**Description of the task:** Write the next part of the opinion piece below on why losing Georgia has consumed Donald Trump, picking up right after its final sentence.

**Selected extract:**
──────────────────────────────
The humiliation of the Confederate King: Why losing Georgia has consumed Donald Trump

Donald Trump is the first Republican candidate for president to lose Georgia in a general election in 28 years. Worse yet, Donald Trump is the first Republican to lose Georgia without a significant third party challenge since 1980, when Georgia voted for its home state Democrat, Jimmy Carter.

But the embarrassment of being the first Republican to lose a GOP stronghold state alone isn't why Donald Trump is trying to beg, borrow, and steal his way into overturning the election in Georgia, even to the point of committing a potential crime by trying to personally intimidate Georgia's top election official. Alternately threatening and groveling with Secretary of State Brad Raffensperger in a call which was attended by attorneys for both sides and recorded, Trump exhibited a special kind of desperation and embarrassment that is unique, even for Trump. Now that we know that Trump had made 18 attempts to have this call before it actually took place, it only confirms how extraordinarily and uniquely humiliated Donald Trump feels about his loss in Georgia.

To be sure, Trump is desperate to overturn the results of the election overall, as his disastrous losing record in federal and state courts to challenge the election results in multiple states has demonstrated. But Georgia is unique.

Georgia is the only territorially integral state of the former Confederacy that Donald Trump lost that had not already been trending Democratic in previous elections. While an Arizona Territory was also part of the Confederate States of America, that territory is divided today between two states, Arizona and New Mexico. Trump also lost Virginia, but he had lost it in 2016 as well, and Virginia has been trending blue for the better part of the last decade and a half. Virginia has a Democratic governor, a Democratic state legislature, and two Democratic United States Senators. It's not quite California, but it's far from the red bastion it once was.

Compare that with Georgia, or at least, with Trump's perception of Georgia. With two Republican Senators, as well as a Republican trifecta in state government (control of both houses of the legislature as well as the governorship), Trump had believed Georgia to be more securely in his column than many states he won. What's more, the current Republican governor of Georgia, Brian Kemp, won his election two years ago over Stacey Abrams, a Black woman. The fact that Kemp won both the Republican primary and the general election with a substantial assist from Trump secured Trump in his fantasy that his bold and crass style of racism was well received in the state.

Trump laments in the call with Raffensperger about regretting his support of Kemp, and he is not entirely wrong about his influence as a major factor in Kemp's victory. Kemp finished second in the Georgia Republican gubernatorial primary on May 22, 2018, but since no one cleared the 50% threshold needed under Georgia law, both Kemp and his first-place finisher opponent advanced to the July 24 runoff. Trump publicly endorsed Kemp on July 18, and almost immediately polls began to give Kemp a large edge. His opponent, Casey Cagle, had led most polls before Trump's endorsement. Kemp easily defeated Cagle in the runoff. Trump campaigned hard for Kemp in the general election as well, and Kemp went on to win the governorship over Stacey Abrams by a thin margin of 1.4 points. It was the closest Georgia gubernatorial race since 1994.
──────────────────────────────
**Source data:**
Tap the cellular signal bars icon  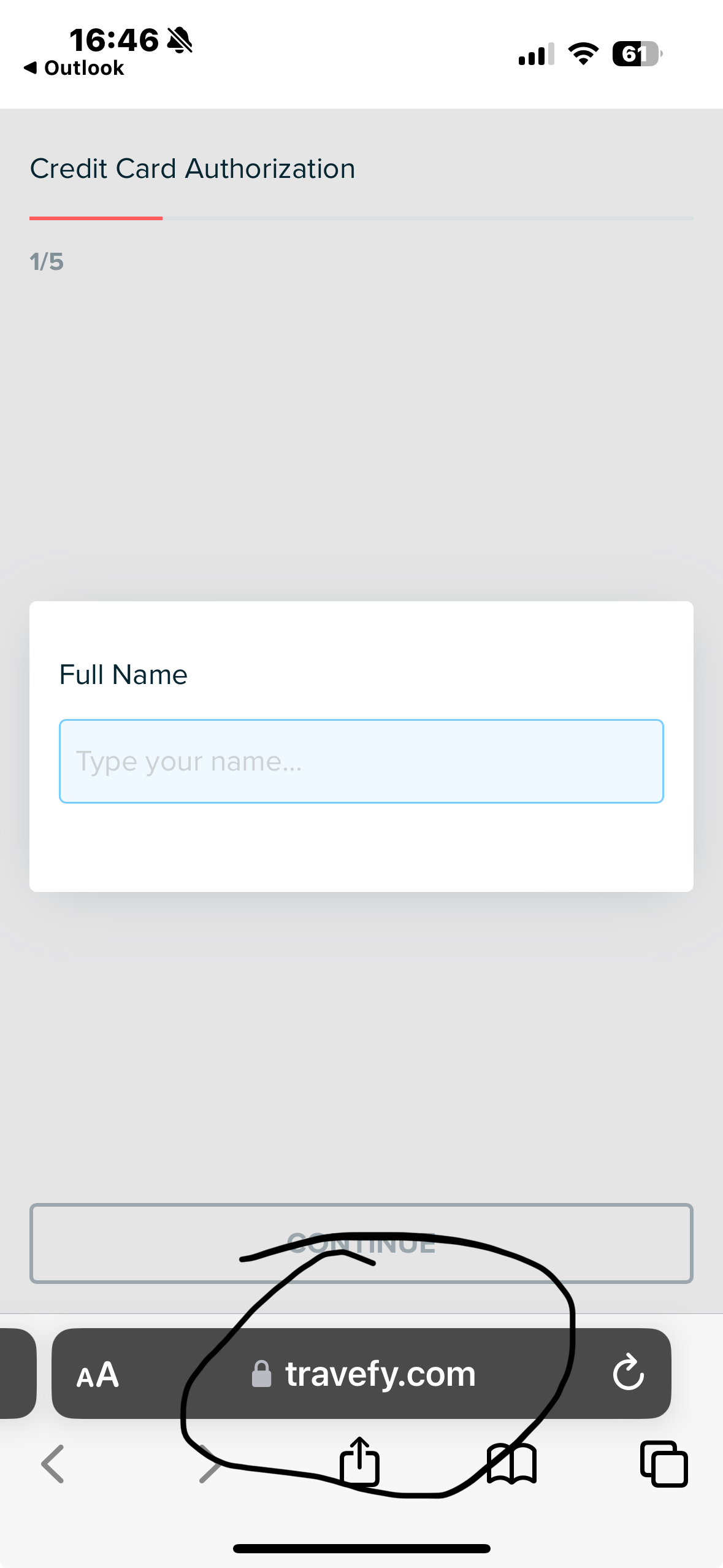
──────────────────────────────
**Result:**
While Abram's razor-thin loss turned out to be a harbinger of Democratic resurgence in the state - largely due to the organizing efforts of Abrams herself - Trump saw Kemp's victory as vindication of his own style of politics and a sign of his influence. To Donald Trump, Brian Kemp's victory symbolized a Georgia - especially white Georgia - that is firmly rooted in the Confederacy. After all, with Trump's backing, Kemp won 74% of the white vote in 2018, whereas Trump himself ended up earning just 69% of the white vote in 2020. It is absolutely unfathomable to Trump that he - the king of the confederacy - underperformed his underling by five points among those same white voters.

Underperforming Brian Kemp among both of their core constituency, white voters, highlights the second reason Trump is so aghast in his insistence that the election must be overturned: that people who he believes owe him their loyalty have failed to deliver for him. Although this a is a constant state of being for Donald Trump and is by no means limited to Georgia and Brian Kemp, it is especially pronounced in Georgia. It is especially pronounced in Georgia because while Trump supported other Republican elected officials elsewhere - notably, places like Arizona - his support was not determinative of their elections. For Kemp, Trump believes it was, and there is good reason to believe that like a broken military clock, he's right for once.

Trump believes that Republican elected officials benefited from the energy he has sparked inside the nativist, nationalist base of the Republican party - and they have - but they have in turn been unable to deliver to him some of their voters who did not belong to that base. And if they can't return his favor by delivering some non-nationaist votes, the least they owe him is to "find" a minimal number of votes required for him to steal their states' presidential votes for him, as he illegally instructed the Georgia Secretary of State to do. Anything short is a betrayal in Trump's book.

In keeping with his bruised pride as the Confederate King is the deep humiliation of losing this former confederate state to not one but two Black women. On the call with Raffensperger, Trump appears menacingly aware of how much credit is being given (deservedly) to Stacey Abrams for his loss, to mention nothing of the fact that the ticket that beat him itself included another powerful Black woman, Kamala Harris. Trump's insistence that Raffensperger was being 'played' by Stacey Abrams - and the idea that Abrams' jubilance about the results should somehow convince Raffensperger to reverse the results - was central to Trump's appeal.

All over the country, three major factors made Trump the first incumbent president to lose re-election without either a bruising party primary or a significant third party general election challenge in modern history: the massive mobilization of voters of color, the loss - albeit at the margins - of white support, particularly in the suburbs, and a revulsion against nativism and white nationalism. And to be certain, Trump has spread similar lies about voter fraud in Black urban centers everywhere.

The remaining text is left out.